→ Extrait cité:

En 1957, le gouvernement fédéral canadien met en place un régime de péréquation visant à assurer des services relativement égaux à la population indépendemment de la capacité fiscale de chaque province. De l’avis de certains, le programme fédéral de péréquation auquel nous devons additionner plusieurs autres transferts tels que le TCS et le TCPS, nuit à la discipline fiscale des provinces.
Encore une fois, il est plaisant de sauter dans les données historiques pour voir ce qui se passait avant l’augmentation des transferts fédéraux. Entre 1945 et 1955, les transferts fédéraux par habitants sont plutôt bas et ont même une légère tendance à la baisse. Relativement au revenu moyen réel des Québécois, ces derniers diminuaient jusqu’en 1955. À la même période, les dépenses publiques restent stable en pourcentage du PIB. Elles sont même plus basses qu’à leur pic de 1938 (alors 8.95% du PIB).
Toutefois, à partir de 1955, les transferts au Québec augmentent rapidement. Au même moment, les dépenses commencent à croître de manière importante, sans que les revenus autonomes n’augmentent. En fait, les revenus autonomes demeurent stables. En fait, les dépenses augmentent tellement vite que 62% de l’augmentation des dépenses réelles par habitant en santé et éducation entre 1945 et 1960 s’est produite après 1955.

→ Données:
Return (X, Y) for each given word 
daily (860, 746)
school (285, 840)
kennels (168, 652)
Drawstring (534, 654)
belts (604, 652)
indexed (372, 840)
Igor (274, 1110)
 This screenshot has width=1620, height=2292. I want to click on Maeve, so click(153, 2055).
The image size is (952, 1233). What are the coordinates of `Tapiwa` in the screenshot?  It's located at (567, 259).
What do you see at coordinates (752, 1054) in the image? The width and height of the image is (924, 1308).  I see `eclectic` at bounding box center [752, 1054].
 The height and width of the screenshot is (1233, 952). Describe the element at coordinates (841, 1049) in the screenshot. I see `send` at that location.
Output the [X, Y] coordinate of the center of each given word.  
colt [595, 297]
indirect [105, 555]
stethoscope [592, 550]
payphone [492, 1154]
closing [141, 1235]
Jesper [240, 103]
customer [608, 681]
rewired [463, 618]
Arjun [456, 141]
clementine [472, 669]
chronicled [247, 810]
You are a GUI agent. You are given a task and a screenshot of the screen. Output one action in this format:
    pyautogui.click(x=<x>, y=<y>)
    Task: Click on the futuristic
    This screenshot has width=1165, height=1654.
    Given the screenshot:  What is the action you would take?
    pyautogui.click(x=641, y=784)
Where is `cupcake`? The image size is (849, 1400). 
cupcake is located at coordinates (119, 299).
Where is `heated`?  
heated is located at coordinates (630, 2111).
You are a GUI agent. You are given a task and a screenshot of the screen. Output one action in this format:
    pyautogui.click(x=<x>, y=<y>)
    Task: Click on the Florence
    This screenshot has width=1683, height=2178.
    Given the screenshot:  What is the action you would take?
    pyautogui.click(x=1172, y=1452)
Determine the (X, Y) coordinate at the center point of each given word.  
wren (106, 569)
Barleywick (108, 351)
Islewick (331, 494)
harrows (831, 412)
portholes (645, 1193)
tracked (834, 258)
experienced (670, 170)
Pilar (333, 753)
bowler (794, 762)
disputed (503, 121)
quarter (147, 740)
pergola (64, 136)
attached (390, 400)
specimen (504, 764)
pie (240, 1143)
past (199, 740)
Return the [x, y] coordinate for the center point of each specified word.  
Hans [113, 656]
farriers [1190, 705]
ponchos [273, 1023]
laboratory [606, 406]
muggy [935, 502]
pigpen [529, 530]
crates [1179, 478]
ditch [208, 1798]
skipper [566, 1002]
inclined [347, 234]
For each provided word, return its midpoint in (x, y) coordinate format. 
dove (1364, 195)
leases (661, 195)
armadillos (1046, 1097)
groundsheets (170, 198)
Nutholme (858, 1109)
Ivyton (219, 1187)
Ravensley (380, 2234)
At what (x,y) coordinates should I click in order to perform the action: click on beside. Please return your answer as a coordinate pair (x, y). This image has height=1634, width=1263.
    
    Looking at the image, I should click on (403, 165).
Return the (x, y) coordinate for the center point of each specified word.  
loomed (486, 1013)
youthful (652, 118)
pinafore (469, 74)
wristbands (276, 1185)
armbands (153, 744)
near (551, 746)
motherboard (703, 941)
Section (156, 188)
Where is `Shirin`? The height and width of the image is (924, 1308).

→ Activités:
1. D'après l'extrait cité, dans quel but le gouvernement fédéral canadien met-il en place un régime de péréquation en 1957 ? Répondez en une à trois phrases.
2. Traduisez en anglais cette phrase de l'extrait cité : « Entre 1945 et 1955, les transferts fédéraux par habitants sont plutôt bas et ont même une légère tendance à la baisse. »
3. Répondez à ces questions sur l'extrait cité :
(a) En quelle année le gouvernement fédéral canadien met-il en place le régime de péréquation ?
(b) Quel pourcentage du PIB les dépenses publiques atteignaient-elles à leur pic de 1938 ?
(c) Quelle part de l'augmentation des dépenses réelles par habitant en santé et éducation entre 1945 et 1960 s'est produite après 1955 ?
Appuyez-vous uniquement sur l'extrait cité.

→ Corrigés des exercices:
1. Le gouvernement fédéral canadien met en place ce régime pour assurer des services relativement égaux à la population. Ce but vaut indépendamment de la capacité fiscale de chaque province.

2. Between 1945 and 1955, federal transfers per capita were rather low and even showed a slight downward trend.

3.
(a) En 1957.
(b) 8.95 % du PIB.
(c) 62 %.